I offer that because there is some similar tea leaf reading going on regarding Bryce Harper and the Phillies, a team which is reportedly interested in him and which has met with him and his agent multiple times.
A Philadelphia radio station, 94WIP, is passing along a “report” — and I use those quotation marks with maximal dubiousness-signifying tone implied — that Las Vegas sports books have taken Harper landing spot prop bets off the board because he has a deal in place with the Phillies pending a physical. That report passed along by the radio station came from a Vegas-affiliated Twitter account I have never heard of. No one in the more mainstream parts of the media has run with it either, so take it for what it is. In the meantime, since there’s nothing else going on, I’m combing Twitter for confirmation or refutation of that prop bet stuff, but just know that it’s out there.
The Philly radio station likewise shows some tweets from the Twitter account behind the video game MLB The Show, which is officially-licensed by MLB and the Players’ union. Yesterday it put out these two tweets:
In the year 2019 it would not surprise me in the least to see a corporate sponsor/brand partner break the news of a big signing before a reporter did, but again, I wouldn’t take this as any more reliable than people tracking Gulfstream jets online. When a consumer product says it has “big news” it’s almost always about something it’s selling, not legitimate news.

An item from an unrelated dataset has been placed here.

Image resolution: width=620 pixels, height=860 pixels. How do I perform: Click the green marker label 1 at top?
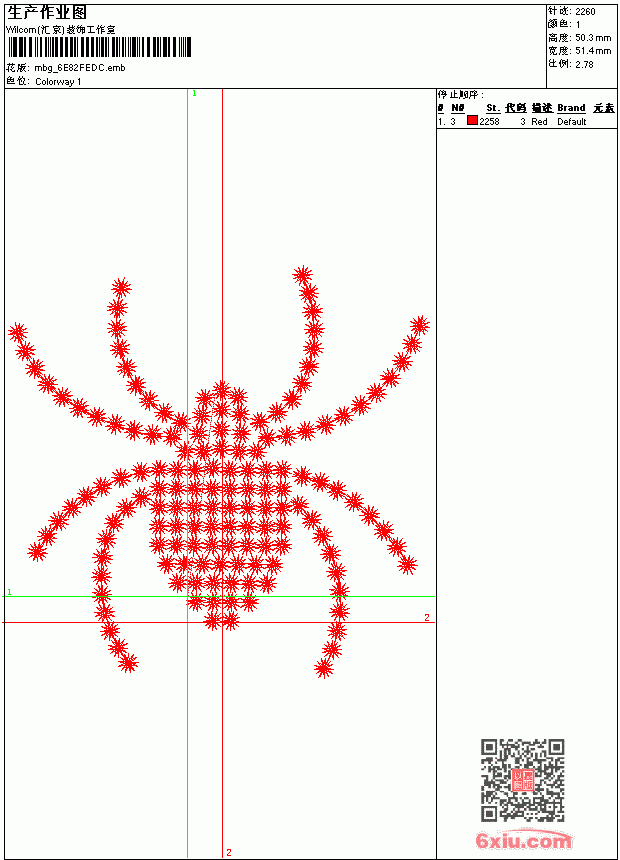point(194,94)
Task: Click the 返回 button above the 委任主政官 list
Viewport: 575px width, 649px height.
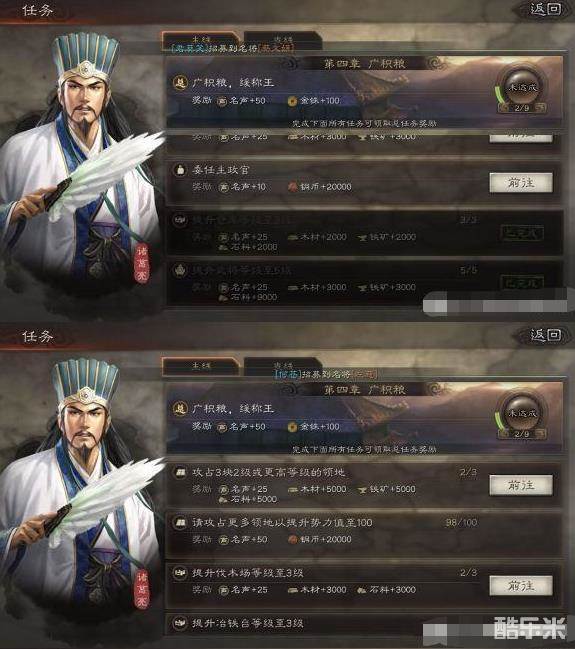Action: 546,9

Is all of this interesting? Sure. Am I contributing to breathless hype by passing this along, even if I do so skeptically? Oh for sure. Do I care? Nah, because it’s been a boring offseason and we can use all of the breathless hype we can get. There’s a polar vortex coming to much of the Midwest tonight, so I have to do something to keep warm. But still, take it all with a grain of salt.
If you need me, I’ll be tracking tail numbers of private jets.